Reference files (with line numbers if applicable):

- **Current helper to be removed**:
  `deploy/files/usr/local/libexec/left4me/left4me-script-sandbox`
- **Current worker invoker**:
  `l4d2web/services/overlay_builders.py:run_sandboxed_script` (~ln 324)
- **Current job-worker dispatch**:
  `l4d2web/services/job_worker.py` (build_overlay operation)
- **Sudoers**:
  `deploy/files/etc/sudoers.d/left4me` (matched verbatim in
  `ckn-bw/bundles/left4me/files/etc/sudoers.d/left4me`)
- **Sample template unit pattern** (the model to copy):
  `left4me-server@.service` emission in ckn-bw's
  `bundles/left4me/metadata.py` systemd_units reactor.
- **Existing slice declaration** (already correct):
  `l4d2-build.slice` in ckn-bw's reactor.

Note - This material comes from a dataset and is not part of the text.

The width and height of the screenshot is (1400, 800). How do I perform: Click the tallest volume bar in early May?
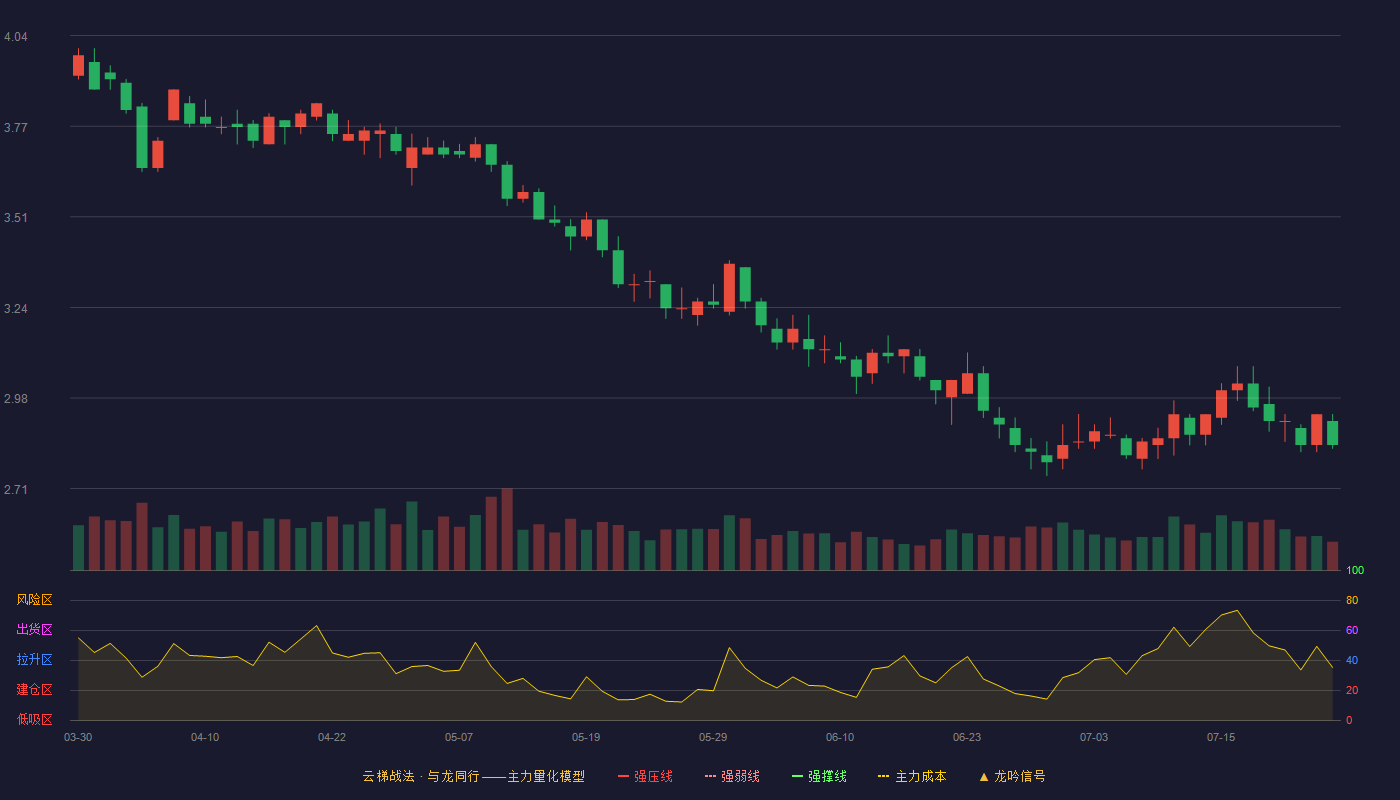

Recent commits that touched this surface:
- `4838108` — moved idmap to build time (the refactor that surfaced
  the namespace bug)
- `f1aa05d` — added nsenter self-wrap (the band-aid this refactor
  removes)
- `2f6a9cf`, `9053186`, `dd918ac` — earlier idmap-on-mount approach
  that was reverted

Related design docs:
- `docs/superpowers/plans/2026-05-15-build-time-idmap.md` — the
  plan whose architecture this refactor builds on
- `docs/superpowers/specs/2026-05-15-deploy-dir-rethink-design.md` —
  unrelated open questions about deploy/ layout

## What's NOT in scope

- Rewriting the sandbox in Python / packaging differently.
- Changing the security hardening profile (the unit duplicates the
  current set verbatim — adjust later if needed).
- Splitting the gameserver uid from the web app uid (noted in earlier
  handoff doc).
- Re-evaluating whether `l4d2-sandbox` should exist as a separate
  uid (kept; defense in depth).
- Touching the `left4me-overlay` gameserver helper (it already uses
  the pattern; only the sandbox helper is being refactored to match).

## Estimate

Rough breakdown for the future session:
- Unit file design + ckn-bw reactor change: 1-2 hours
- Worker rewrite (run_sandboxed_script): 1-2 hours
- Tests: 1 hour
- Deploy + verify on test server: 30 min
- Bug-fix and iteration buffer: 1 hour

~5 hours of focused work, assuming no surprises with journalctl
streaming or sudoers semantics.

## Decision criteria for whether to do this

Do it if:
- You're about to make any other change to the sandbox hardening,
  build lifecycle, or sandbox uid story.
- You're frustrated by debugging the existing helper.
- You want to remove the nsenter band-aid for hygiene.

Skip if:
- The sandbox is stable and you're not planning related changes.
- You'd rather invest the time in higher-value work elsewhere.

The current solution is fine; this refactor is upgrade-not-fix.